Art centres participating in the 2025 Tarnanthi Art Fair include APY Art Centre Collective (SA); Arts Ceduna (SA); Bábbarra Women's Centre (NT); Baluk Arts (VIC); Barkly Regional Arts (NT); Buku-Larrŋgay Mulka Centre (NT) and many more.
"The Tarnanthi Art Fair celebrates the richness and diversity of Aboriginal and Torres Strait Islander art and provides the opportunity to personally meet the artists and directly support them with your purchases," said Tarnanthi artistic director Nici Cumpston OAM.
Over the opening weekend of the 2025 Tarnanthi Festival, in the AGSA Courtyard, Ngugi Quandamooka artist Libby Harward and Gamilaroi artist Dominique Chen will present The Blak Laundry, part-sculptural installation, part-functional laundromat, and part-site for community gathering.
The Blak Laundry operates as both a literal and conceptual space for washing dirty laundry, transforming public and institutional spaces into working laundromats where conversations around sovereignty, cultural labour, capitalism and everyday Blak life unfold. Audiences will be invited to engage by observing, washing, folding, listening, yarning, or joining scheduled 'agitations' - interactive performances, meditations, games and storytelling sessions.
The opening weekend will also feature a schedule of talks and discussions including the Ku Arts Symposium held at AGSA. Bringing together Aboriginal and Torres Strait Islander artists, curators, industry advocates and Ku Arts' founding board directors, the symposium will explore the intersections of art, culture and Indigenous Cultural Intellectual Property (ICIP), fostering dialogue, knowledge sharing and community connection.
On Saturday October 18, a panel discussion within the context of First Nations art writing, editing and publishing will be facilitated by Sophia Sambono to celebrate Trace, the latest Indigenous issue of contemporary art magazine Artlink, with guest editors Jessyca Hutchens and Zena Cumpston alongside writer Dominic Guerrera.
"We look forward to welcoming artists from across Australia and sharing in the celebration of their magnificent work with our visitors.
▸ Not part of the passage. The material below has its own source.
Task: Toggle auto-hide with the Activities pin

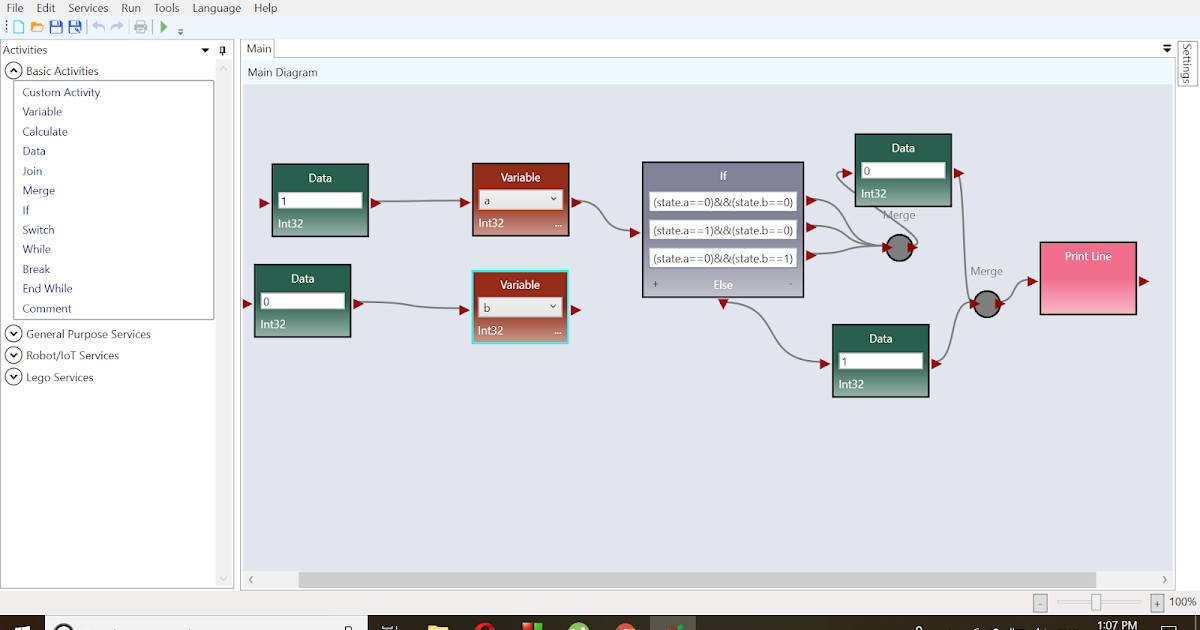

With over 65,000 years of continuous cultural connection to this Country, the artists each have their unique form of expression and ways to share their stories. Please feel welcome to join us as we discover the richness in storytelling across the entire Tarnanthi program," said Cumpston.

left to right: The Ken Family – Tjungkara Ken, Sandra Ken, Freda Brady, Maringka Tunkin, Yaritji Tingila Young and Paniny Mick – with their collaborative work Kangkura-KangkuraKu Tjukurpa – A Sister's Story, 2017. (Image: Ken Family collaborative/Tjala Arts/supplied)
The word tarnanthi (pronounced TAR-nan-dee) comes from the language of the Kaurna people, the traditional owners of the Adelaide Plains. It means to spring forth or appear – like the sun and the first emergence of light. Since it began in 2015, Tarnanthi has established itself as Australia's leading First Nations arts festival, with more than 2.2 million people visiting Tarnanthi exhibitions and events that have showcased the radical ingenuity and expansive practice of contemporary Aboriginal and Torres Strait Islander artists and creatives.
Over the last ten years, Tarnanthi has provided a platform for almost 9,500 First Nations artists to present their works of art, building understanding of Aboriginal and Torres Strait Islander art and culture for audiences in Australia and around the world.
An accompanying publication, with newly commissioned essays by First Nations writers, provides further insight and reflection on Tarnanthi's decade of showcasing Aboriginal and Torres Strait Islander art.
The 2025 Tarnanthi Festival will run from the 17th of October 2025 to the 18th of January 2026 at AGSA and across two dozen partner venues statewide. Full details of the 2025 Tarnanthi Festival and its programs and events are now available to view online.